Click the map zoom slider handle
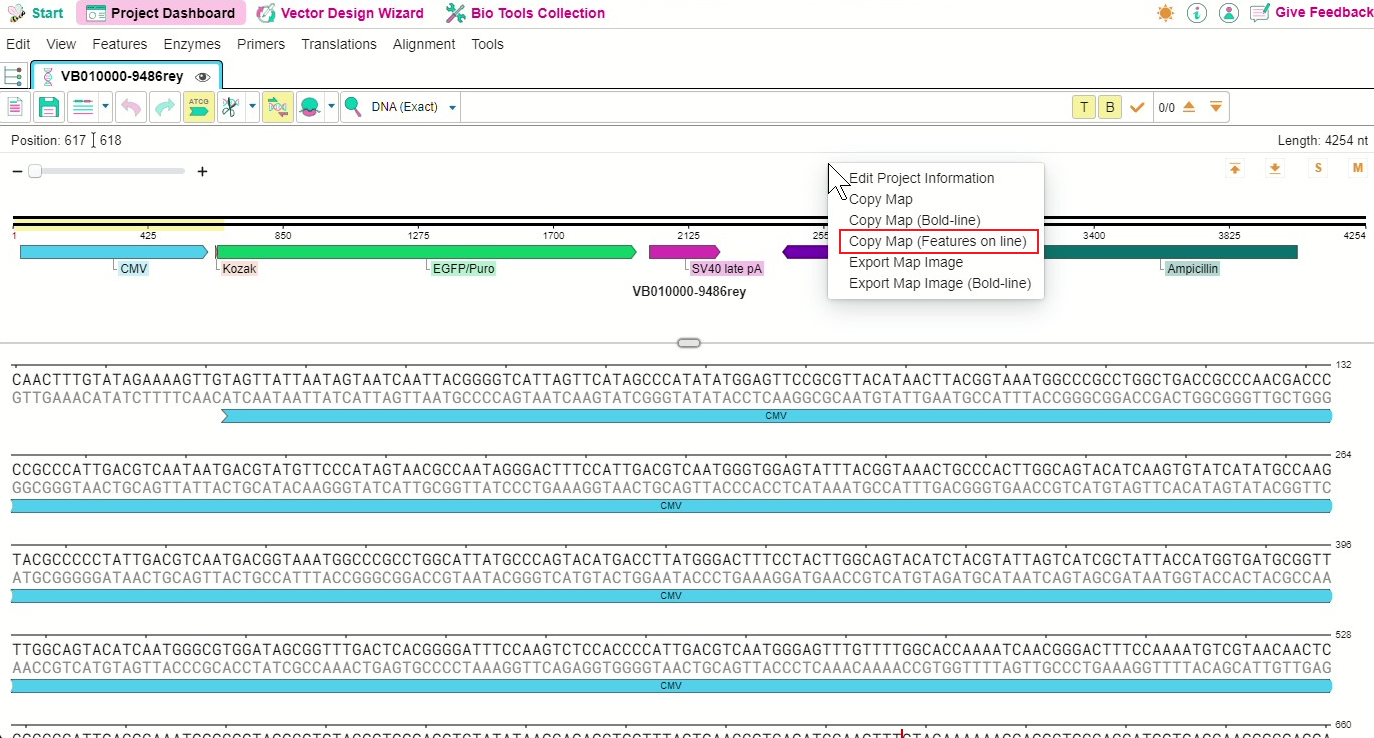 click(35, 171)
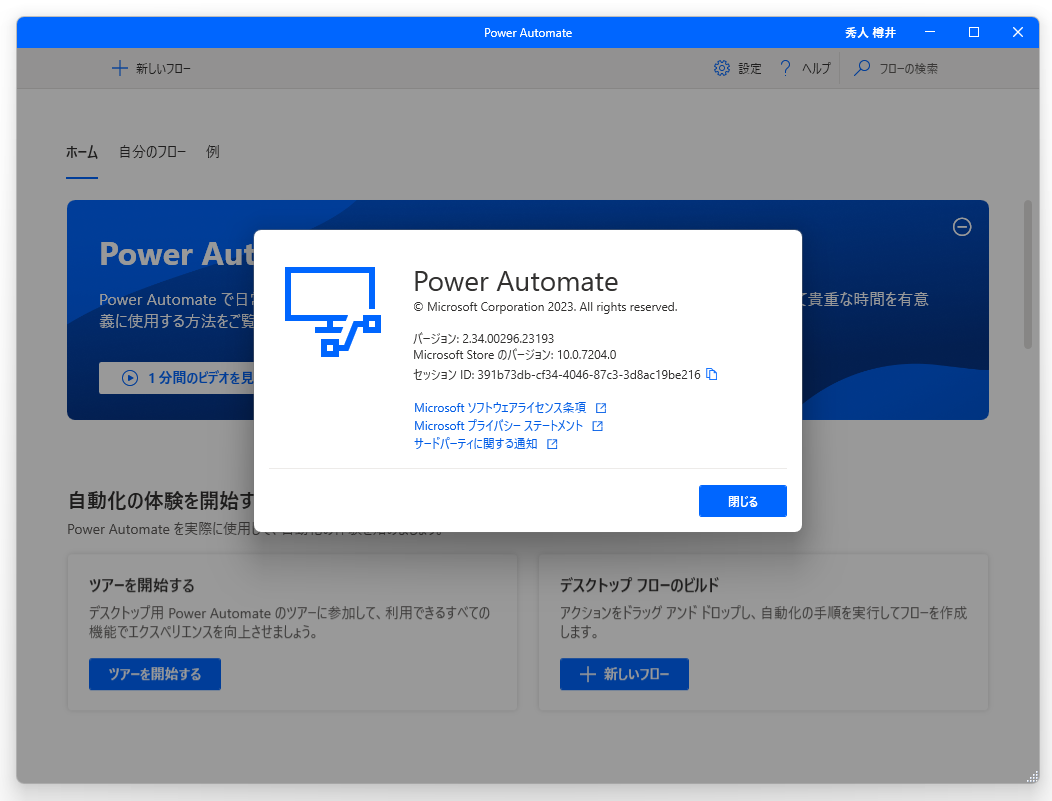
Task: Open the Microsoft プライバシー ステートメント link
Action: pos(497,425)
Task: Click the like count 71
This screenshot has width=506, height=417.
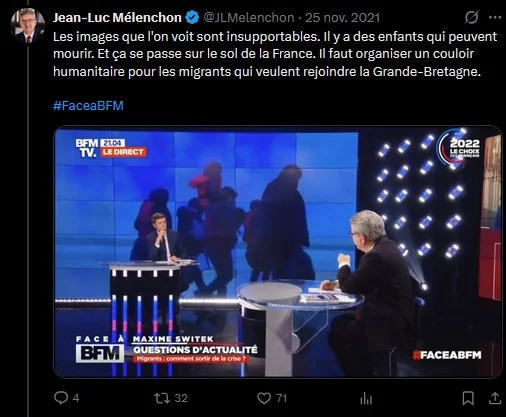Action: tap(282, 398)
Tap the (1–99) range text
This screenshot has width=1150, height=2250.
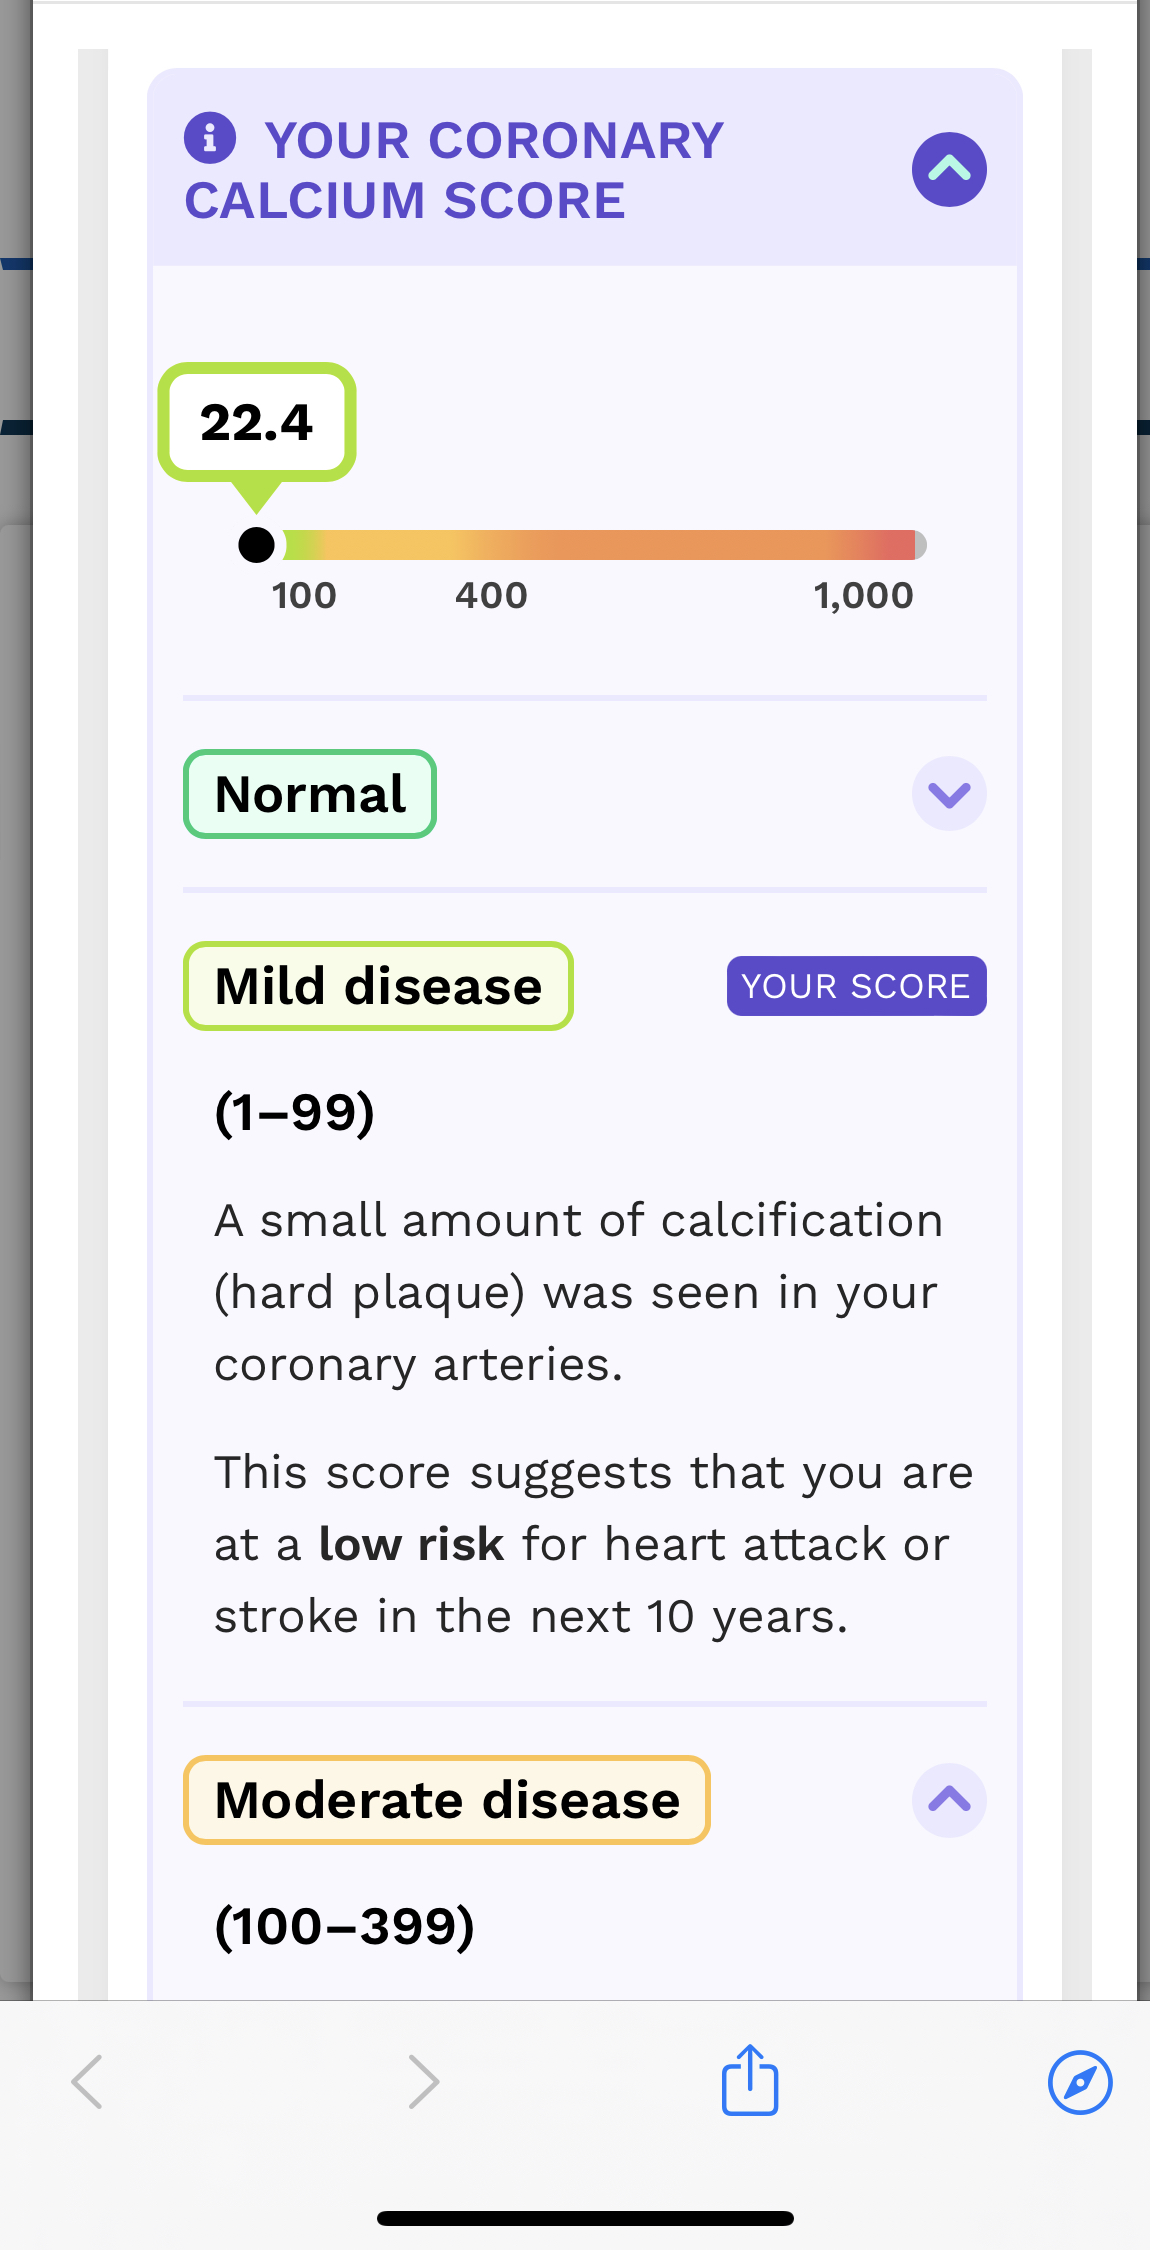pyautogui.click(x=295, y=1112)
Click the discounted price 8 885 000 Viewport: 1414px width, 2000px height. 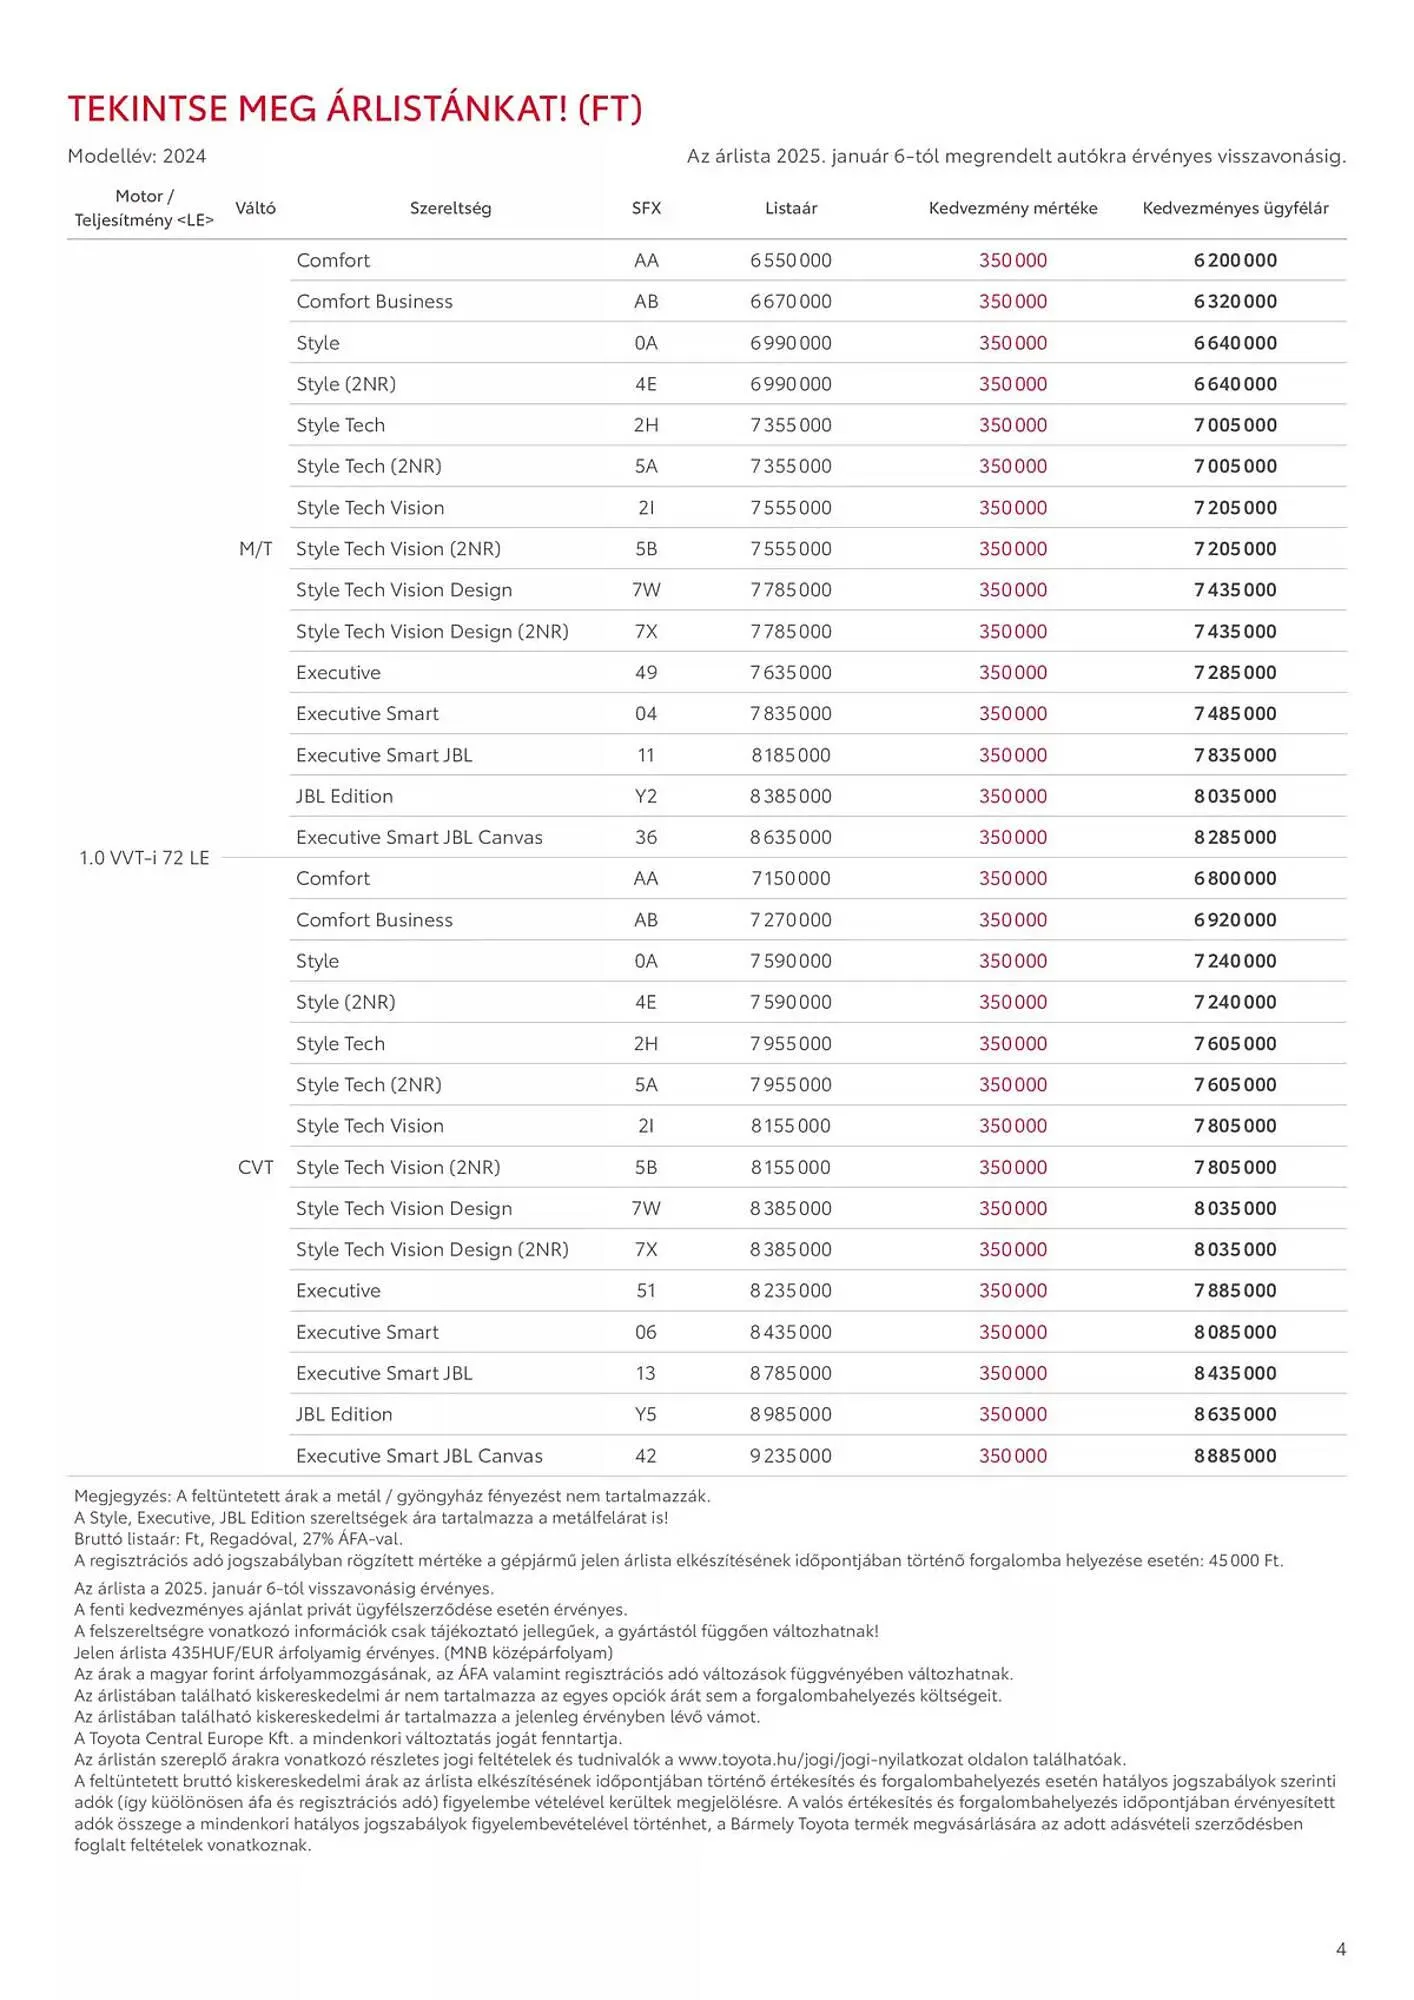click(1235, 1456)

=== Exercise directions ===
Write out the lines from the start of the material to the line with "Tap the (1–99) range text", inclusive and exactly. Skip the pictures.

=== Result of the task ===
Click the map zoom slider handle
 click(35, 171)
Task: Open the Microsoft プライバシー ステートメント link
Action: pos(497,425)
Task: Click the like count 71
This screenshot has width=506, height=417.
Action: tap(282, 398)
Tap the (1–99) range text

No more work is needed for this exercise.